“元长你知道吗?”强渊明问着蔡京。
“是来送人吧。”蔡京的确知道,“直舍人院的王安礼避嫌出外,前几天堂除他去江宁府任知府。”
“王相公自清得过分了。”赵挺之闻言摇摇头,“平章重事又不理庶务。”
“京师嫌疑地啊!”蔡京轻声一叹,又道:“而且王安礼又是跟苏子瞻一般行事不谨的性子,留在京城中徒惹人议论,早点出外也免得为人攻劾。”
“行事不谨?”强渊明道,“小弟只闻说他治衙有政声。之前曾有言或会代钱大府为开封知府。”
“不是传言,是真事。”蔡京道,“前几天翰林学士蒲宗孟论钱藻青城行宫郊祀前毁损之罪——这是恨钱藻不死——然后皇后就有意让王安礼接任,不过给王相公拒绝了,之后又以亲嫌奏请让其出外。”
“就因为他行事不谨?”
“可不是这么简单。前些日子……也就是冬至前,台中就有要弹劾他的说法,不过给耽搁了。现在还不让他出外,过些日子,小弟说不定都要上本了。”蔡京对两名同年好友笑了笑,“大臣狎妓,王安礼他做的是最肆无忌惮的,甜水巷中依红偎翠、放.荡形骸都少不了他。这还算不上大事,真正能拿出来论事的,一个是他知润州时,曾私致仕官刁约家侍婢,刁约死后又以主丧为名,诱略其婢女二人,另一个就是王平甫【王安国】刚满丧期新满,他便招妓饮宴。只为这两件事,王相公那边就饶不了他。”
强渊明吃惊道:“元长连这些都知道?”
“御史风闻奏事,若是耳目不灵,问题可就大了。”
“……多谢元长提点。”赵挺之向蔡京拱了拱手。
“也是小弟多嘴,进了乌台时间长了,自然会有有心人私下走报的。
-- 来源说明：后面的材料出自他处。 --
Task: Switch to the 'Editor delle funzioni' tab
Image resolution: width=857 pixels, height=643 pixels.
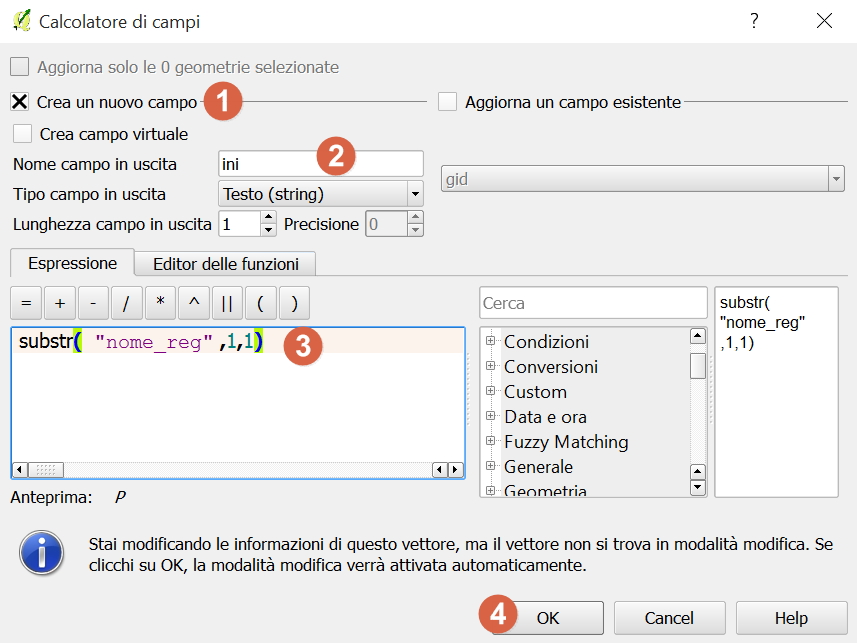Action: [225, 264]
不必太过担心。”蔡京笑笑,又向南望过去,“不过韩三资政怎么也出来给王安礼送行了,两边来往听说可不多。他不是王相公,五日一上朝,庶务全不理。”
“怕是避白麻吧?”赵挺之笑道。
“张横渠的谥号交给太常礼院议了,《自然》期刊批了,千里镜的禁令也改了条文,可以说是弛禁了。可这韩资政还是看不起区区一个枢密副使啊!”强渊明的话中有着浓浓的酸味。
酸味是当然的,韩冈的行为让蔡京心里也是犯堵。
韩冈辞枢密副使的章疏,已经上到了第四本。谁也不知道天子会不会发下第五份诏书。这辞章的数目可比当年司马光辞枢密副使时还要多。而且之前韩冈已经辞过一次参知政事。在士林中的名声好得不能再好,就快赶上在民间的评价了。现如今,世人只盼他入两府,却不会有多少异论了。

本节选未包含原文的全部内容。